Pride, This Great Generator Of Conflicts

Pride, this great generator of conflict

As in all concepts, or like everything in life, there are never any definitive categories or absolute definitions.

This is what happens with pride, which can be used either for good or for bad.

In psychology, we have defined two types of pride, the positive and the negative. Positive pride is called self-esteem and self-confidence, and negative pride is called self-esteem or pride. 

The first is necessary to feel secure and to have a balanced life, to value yourself properly, to situate yourself in life and to be proud of it. It is absolutely healthy quality.

The second pride, that which distances us from the world, is the greatest generator of conflicts that we can have in our life.

The negative side of pride is defined as the excess of esteem for oneself and for one’s own merits, and the person then believes themselves to be superior to others.

This type of pride makes you unable to recognize and admit your own mistakes and highlights the manifest lack of humility.

Humility, a quality contrary to pride, is what allows us to adopt an open, flexible and receptive attitude so that we can learn what we did not yet know.

Proud people communicate their mental complaints a lot because of their oversized egos. They complain about people, situations, time, etc. of the country. And that’s what makes them jump from one conflict to another.

When pride turns into smugness

The word sufficiency comes from the Latin superbÄ­a and it is a feeling of valuing oneself above others, of over-valuing the self in relation to others.

It is a feeling of superiority that boils down to bragging about qualities or your own ideas and despising those of others.
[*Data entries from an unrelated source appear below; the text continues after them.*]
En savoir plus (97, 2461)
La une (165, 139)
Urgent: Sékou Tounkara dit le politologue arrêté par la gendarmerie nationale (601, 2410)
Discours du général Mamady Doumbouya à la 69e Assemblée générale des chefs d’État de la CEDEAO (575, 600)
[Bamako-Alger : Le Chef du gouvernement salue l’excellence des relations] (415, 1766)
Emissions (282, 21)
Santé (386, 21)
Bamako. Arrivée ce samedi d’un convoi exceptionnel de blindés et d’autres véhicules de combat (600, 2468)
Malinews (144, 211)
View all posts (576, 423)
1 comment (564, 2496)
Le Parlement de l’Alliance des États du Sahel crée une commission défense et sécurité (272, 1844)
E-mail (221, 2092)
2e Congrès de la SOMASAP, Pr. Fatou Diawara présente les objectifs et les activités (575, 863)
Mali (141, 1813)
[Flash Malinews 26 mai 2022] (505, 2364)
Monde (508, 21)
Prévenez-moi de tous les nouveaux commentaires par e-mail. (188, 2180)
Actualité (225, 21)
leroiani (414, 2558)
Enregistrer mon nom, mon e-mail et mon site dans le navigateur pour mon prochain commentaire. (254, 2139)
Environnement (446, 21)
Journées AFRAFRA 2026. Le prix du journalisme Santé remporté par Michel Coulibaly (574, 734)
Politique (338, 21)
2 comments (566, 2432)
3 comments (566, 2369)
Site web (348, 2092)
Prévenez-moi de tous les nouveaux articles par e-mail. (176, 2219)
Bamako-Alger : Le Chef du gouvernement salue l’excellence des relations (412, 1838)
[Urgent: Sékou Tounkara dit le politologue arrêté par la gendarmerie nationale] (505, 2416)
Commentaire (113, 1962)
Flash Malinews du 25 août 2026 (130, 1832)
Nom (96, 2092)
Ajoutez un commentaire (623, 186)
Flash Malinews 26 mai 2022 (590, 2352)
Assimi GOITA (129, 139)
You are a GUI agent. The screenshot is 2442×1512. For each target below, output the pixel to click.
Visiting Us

Sufficiency is a proud attitude that is defined by the daring of the person to be puffed up with pride.

Sufficiency, which makes us feel superior every time we compare ourselves to someone, highlights an inferiority complex.

Hence the arrogance with which we always try to demonstrate that we are right. We also use vanity, being ostentatious about our merits, our qualities and our achievements.

These people can be very ideologically intolerant, clinging to a unique posture and not tolerating any input from others.

Their capacity for recognition is very low, and they show great resistance when it comes to asking for forgiveness, as well as to personal change: they don’t think about it, because they think they are doing everything right.

how-to-break-the-shell-of-pride

They present an emotional rigidity, an emotional distance. It is very difficult for them to forget an offense. These characteristics block interpersonal relationships.

Honesty to destroy pride

Honesty can be very painful at first, but very liberating in the medium term. It allows us to face the truth about who we are and how we communicate with our inner world. This is where the path to emotional well-being begins.

First of all, it decreases the fear of knowing ourselves and facing our dark side. It prevents us from continuing to wear a mask to please others and be accepted by our social and professional surroundings.

This quality also prevents us from putting the dust of our emotional conflicts under the carpet. 

laughing friends

 

Honesty gives us the strength to ask ourselves questions, to identify the falsehood and the lies that threaten us, as temptations in our interior.

Insofar as honesty is integrated into our being, our pride disappears little by little because he does not have to constantly present his papers, in order to give the image of someone that we are not.